D.B. Cooper: il dirottatore che svanì nel nulla – recensione della docuserie Netflix
In America, il criminale noto solo con lo pseudonimo di D.B. Cooper è una vera leggenda popolare moderna. Eppure, dopo 50 anni, la sua identità resta ancora un mistero...
Questa è la leggenda di D.B. Cooper, ovvero di un uomo che, in giacca e cravatta, ebbe la scaltrezza di dirottare un aereo, chiedere un riscatto milionario e sparire nel nulla senza lasciare feriti o alcun tipo di danno collaterale. “Leggenda”, però, non è il termine esatto, perché tutto ciò è realmente accaduto: la docu-serie D.B. Cooper: il dirottatore che svanì nel nulla (4 episodi disponibili su Netflix dal 13 luglio) cerca di ricostruire una vicenda che ha dell’incredibile, e che a distanza di oltre 50 anni non smette di scatenare le fantasie più impensabili.
I fatti: il 24 novembre 1971 un uomo sulla quarantina acquista all’aeroporto di Portland un biglietto di sola andata per Seattle. Si registra come Dan Cooper – nome successivamente traslato per errore dai media in D.B. – e sale sull’aereo. Il viaggio è breve, appena 38 minuti. Eppure, in quel risicato lasso di tempo, l’uomo ha modo di minacciare l’equipaggio (mostrando una valigetta piena di esplosivo), prendere in ostaggio una hostess, farsi consegnare quanto richiesto e lanciarsi con il paracadute dal Boing 727 su cui sta volando.
D.B. Cooper: L’unico dirottamento irrisolto della storia contemporanea
Se questo riassunto stranamente non sembra nuovo, è perché la vicenda ha assunto subito i contorni del mito: D.B. Cooper viene citato nella cultura di massa in continuazione, da Breaking Bad a Prison Break, passando per Mad Men e per il recente Loki (in cui si ipotizza che il Dio dell’inganno avrebbe impersonato Cooper a seguito di una scommessa persa con il fratello Thor). Per questo D.B. Cooper è uno di quei personaggi che tutti credono di conoscere, nonostante non ne sia mai stata svelata l’identità.
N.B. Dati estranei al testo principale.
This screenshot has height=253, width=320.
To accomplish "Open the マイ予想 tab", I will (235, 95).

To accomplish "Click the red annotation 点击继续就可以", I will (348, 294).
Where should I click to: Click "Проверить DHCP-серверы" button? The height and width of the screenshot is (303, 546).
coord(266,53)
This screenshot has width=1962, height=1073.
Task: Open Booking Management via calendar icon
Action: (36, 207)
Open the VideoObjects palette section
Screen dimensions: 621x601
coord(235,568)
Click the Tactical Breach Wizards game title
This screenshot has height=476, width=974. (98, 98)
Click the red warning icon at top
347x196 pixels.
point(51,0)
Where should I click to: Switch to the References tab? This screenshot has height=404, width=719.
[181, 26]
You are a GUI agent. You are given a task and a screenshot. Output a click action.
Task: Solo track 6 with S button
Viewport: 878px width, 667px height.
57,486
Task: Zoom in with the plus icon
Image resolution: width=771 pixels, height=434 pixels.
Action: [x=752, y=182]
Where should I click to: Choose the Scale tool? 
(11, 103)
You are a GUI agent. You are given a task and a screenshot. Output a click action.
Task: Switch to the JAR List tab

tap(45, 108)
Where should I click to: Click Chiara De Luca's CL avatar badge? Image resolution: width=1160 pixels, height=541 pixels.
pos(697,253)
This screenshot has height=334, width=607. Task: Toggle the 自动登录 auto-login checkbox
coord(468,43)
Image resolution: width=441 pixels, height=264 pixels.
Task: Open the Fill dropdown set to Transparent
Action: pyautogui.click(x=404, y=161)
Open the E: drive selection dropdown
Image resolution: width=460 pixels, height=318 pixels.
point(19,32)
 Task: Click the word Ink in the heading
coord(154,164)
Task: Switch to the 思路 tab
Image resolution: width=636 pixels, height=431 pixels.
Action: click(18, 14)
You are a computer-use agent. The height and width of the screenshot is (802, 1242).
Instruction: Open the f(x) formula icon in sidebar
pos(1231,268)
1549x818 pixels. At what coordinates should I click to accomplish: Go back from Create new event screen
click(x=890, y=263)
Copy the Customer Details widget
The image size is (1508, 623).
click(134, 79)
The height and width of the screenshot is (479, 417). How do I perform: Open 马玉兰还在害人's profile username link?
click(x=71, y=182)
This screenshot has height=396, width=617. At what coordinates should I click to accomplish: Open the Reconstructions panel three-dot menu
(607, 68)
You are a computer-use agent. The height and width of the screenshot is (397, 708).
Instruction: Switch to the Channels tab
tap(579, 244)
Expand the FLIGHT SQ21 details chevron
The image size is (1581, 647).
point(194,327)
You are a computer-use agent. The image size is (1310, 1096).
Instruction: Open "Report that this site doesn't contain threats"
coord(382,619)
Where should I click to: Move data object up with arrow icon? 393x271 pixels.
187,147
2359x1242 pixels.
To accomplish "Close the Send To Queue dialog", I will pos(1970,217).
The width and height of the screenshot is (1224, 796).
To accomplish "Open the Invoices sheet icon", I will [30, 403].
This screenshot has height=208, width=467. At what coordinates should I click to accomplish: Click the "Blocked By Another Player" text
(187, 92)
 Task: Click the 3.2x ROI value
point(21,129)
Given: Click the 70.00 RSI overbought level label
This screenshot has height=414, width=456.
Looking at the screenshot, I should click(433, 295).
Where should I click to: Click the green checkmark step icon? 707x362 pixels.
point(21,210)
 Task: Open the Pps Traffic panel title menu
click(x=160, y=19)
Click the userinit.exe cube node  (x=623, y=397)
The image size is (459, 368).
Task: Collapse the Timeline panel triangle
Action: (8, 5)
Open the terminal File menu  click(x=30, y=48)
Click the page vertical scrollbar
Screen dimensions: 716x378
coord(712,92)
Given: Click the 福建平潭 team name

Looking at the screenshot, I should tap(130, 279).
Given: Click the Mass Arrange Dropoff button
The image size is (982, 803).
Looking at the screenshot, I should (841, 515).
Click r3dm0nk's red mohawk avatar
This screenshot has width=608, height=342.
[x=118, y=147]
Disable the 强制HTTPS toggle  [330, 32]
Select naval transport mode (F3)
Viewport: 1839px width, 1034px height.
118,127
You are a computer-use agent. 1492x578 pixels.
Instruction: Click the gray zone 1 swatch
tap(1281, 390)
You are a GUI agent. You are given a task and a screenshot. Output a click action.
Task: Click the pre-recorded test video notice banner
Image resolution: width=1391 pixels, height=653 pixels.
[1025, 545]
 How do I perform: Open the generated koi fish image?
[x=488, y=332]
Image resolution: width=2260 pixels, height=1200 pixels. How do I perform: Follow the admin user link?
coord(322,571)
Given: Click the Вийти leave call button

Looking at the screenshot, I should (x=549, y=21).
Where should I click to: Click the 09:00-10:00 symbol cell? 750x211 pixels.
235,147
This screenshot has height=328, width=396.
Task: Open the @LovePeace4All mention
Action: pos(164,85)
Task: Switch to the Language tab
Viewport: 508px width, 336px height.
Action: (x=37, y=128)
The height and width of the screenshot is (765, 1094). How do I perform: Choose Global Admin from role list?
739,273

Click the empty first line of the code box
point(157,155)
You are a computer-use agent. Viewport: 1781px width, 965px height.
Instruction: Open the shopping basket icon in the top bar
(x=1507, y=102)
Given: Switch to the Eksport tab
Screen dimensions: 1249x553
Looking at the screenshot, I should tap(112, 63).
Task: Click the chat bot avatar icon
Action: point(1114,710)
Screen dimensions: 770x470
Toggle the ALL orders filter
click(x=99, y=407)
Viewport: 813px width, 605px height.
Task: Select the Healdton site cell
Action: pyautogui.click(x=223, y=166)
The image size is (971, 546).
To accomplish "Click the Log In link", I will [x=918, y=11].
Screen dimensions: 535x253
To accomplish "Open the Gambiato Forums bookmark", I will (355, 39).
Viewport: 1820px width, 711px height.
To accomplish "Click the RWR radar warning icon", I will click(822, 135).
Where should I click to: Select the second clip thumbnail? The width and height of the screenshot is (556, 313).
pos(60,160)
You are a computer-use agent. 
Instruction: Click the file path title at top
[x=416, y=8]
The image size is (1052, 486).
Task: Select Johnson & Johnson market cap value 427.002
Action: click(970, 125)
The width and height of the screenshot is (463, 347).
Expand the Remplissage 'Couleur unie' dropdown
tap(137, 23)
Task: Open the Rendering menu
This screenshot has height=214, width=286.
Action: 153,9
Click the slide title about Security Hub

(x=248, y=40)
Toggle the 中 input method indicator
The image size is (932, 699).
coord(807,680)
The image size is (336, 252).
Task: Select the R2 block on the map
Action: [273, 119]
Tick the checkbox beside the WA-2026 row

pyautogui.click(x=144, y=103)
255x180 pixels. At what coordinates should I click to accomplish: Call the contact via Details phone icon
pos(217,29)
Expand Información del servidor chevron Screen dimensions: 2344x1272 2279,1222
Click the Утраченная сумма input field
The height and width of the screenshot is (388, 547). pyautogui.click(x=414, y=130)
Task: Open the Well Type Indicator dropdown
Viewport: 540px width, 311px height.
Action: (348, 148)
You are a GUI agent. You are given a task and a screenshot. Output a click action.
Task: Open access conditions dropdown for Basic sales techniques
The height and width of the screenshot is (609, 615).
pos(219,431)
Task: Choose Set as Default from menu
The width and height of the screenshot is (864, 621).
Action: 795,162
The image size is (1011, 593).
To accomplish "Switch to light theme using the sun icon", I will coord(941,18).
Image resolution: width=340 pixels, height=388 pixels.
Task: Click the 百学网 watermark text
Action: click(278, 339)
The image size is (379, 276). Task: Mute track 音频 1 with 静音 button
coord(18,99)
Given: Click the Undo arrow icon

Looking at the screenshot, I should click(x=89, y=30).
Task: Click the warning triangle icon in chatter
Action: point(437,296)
L’obiettivo della mini-serie diretta da Marina Zenovich è proprio questo: scoprire ancora qualcosa in più sul “pirata aereo” più famoso della storia, ricostruendo i tratti salienti dell’indagine.
I primi due episodi, soprattutto per i neofiti o per chi comunque aveva fino a quel momento sentito il nome di Cooper senza poi andare oltre, sono i più efficaci. Viene narrata infatti la storia del fantomatico D.B., con l’inserimento di video di repertorio e una contestualizzazione socio-politica piuttosto efficace. I vari capitoli del “caso” chiariscono i motivi per cui l’elegante criminale provetto è e resterà sempre irresistibile, un eroe popolare che “frega” il sistema e che inevitabilmente ossessiona i teorici del complotto e chi ama sguazzare nel mondo delle mezze verità e delle ricostruzioni basate su prove per nulla oggettive.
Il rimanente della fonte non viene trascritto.